TASK BRIEF. Repeat the first line of the listing and each line after it, exactly, through the line containing "VOLTAR (864, 1257)".

DATASET.
= = = = = = =
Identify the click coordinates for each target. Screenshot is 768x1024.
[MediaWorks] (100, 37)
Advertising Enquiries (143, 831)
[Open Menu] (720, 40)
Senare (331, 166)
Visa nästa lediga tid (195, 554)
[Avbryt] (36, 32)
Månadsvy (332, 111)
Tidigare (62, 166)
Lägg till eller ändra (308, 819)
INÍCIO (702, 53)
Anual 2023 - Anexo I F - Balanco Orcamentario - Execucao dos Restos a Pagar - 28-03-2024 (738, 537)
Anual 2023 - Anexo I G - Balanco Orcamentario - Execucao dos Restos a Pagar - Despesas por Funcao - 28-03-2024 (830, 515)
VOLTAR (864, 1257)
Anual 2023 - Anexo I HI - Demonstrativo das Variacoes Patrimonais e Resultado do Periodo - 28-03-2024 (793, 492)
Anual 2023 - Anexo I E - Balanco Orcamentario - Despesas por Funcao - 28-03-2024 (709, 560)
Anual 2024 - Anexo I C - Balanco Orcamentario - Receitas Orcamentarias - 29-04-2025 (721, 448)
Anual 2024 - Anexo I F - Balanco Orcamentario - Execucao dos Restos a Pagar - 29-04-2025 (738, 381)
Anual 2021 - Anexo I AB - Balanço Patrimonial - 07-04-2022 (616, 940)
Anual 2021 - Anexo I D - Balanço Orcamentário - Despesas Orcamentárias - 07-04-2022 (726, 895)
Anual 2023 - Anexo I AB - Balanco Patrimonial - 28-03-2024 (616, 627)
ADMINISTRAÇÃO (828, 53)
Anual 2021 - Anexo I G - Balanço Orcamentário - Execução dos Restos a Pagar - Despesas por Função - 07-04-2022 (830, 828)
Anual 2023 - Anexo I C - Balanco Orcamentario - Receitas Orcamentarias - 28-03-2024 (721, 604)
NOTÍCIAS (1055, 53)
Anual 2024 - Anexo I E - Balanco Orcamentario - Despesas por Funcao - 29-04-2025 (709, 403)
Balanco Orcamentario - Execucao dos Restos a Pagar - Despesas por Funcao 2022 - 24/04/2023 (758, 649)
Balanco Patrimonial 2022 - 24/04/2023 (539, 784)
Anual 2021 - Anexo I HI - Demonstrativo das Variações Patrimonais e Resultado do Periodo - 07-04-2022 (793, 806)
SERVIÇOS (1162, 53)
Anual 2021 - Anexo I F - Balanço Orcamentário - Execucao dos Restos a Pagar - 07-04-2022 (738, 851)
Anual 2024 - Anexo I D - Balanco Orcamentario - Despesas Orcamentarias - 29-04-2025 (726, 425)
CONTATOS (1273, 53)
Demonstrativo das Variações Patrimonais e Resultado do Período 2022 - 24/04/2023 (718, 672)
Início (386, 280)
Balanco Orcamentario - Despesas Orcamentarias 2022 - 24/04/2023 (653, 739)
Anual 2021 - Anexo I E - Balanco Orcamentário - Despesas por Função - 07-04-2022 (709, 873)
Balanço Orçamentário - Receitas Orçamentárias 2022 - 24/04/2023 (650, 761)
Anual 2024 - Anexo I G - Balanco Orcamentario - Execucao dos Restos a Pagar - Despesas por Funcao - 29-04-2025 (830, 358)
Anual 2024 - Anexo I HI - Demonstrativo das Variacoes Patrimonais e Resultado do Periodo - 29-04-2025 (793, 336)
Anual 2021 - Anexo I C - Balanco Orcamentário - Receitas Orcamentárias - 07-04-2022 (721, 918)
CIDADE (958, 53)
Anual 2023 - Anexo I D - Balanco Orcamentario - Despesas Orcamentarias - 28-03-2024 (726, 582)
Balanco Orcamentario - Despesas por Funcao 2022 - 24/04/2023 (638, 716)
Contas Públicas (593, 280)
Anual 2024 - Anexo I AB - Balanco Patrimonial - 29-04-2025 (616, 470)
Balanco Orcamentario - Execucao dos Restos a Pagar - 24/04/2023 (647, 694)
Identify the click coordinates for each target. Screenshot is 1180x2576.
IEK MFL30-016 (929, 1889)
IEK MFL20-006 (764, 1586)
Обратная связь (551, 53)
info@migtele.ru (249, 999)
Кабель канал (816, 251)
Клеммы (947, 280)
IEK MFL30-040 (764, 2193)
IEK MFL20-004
= = = = = = =
PROBLEM SOLUTION.
Identify the click coordinates for each target. Screenshot is 768x1024.
[MediaWorks] (100, 37)
Advertising Enquiries (143, 831)
[Open Menu] (720, 40)
Senare (331, 166)
Visa nästa lediga tid (195, 554)
[Avbryt] (36, 32)
Månadsvy (332, 111)
Tidigare (62, 166)
Lägg till eller ändra (308, 819)
INÍCIO (702, 53)
Anual 2023 - Anexo I F - Balanco Orcamentario - Execucao dos Restos a Pagar - 28-03-2024 (738, 537)
Anual 2023 - Anexo I G - Balanco Orcamentario - Execucao dos Restos a Pagar - Despesas por Funcao - 28-03-2024 (830, 515)
VOLTAR (864, 1257)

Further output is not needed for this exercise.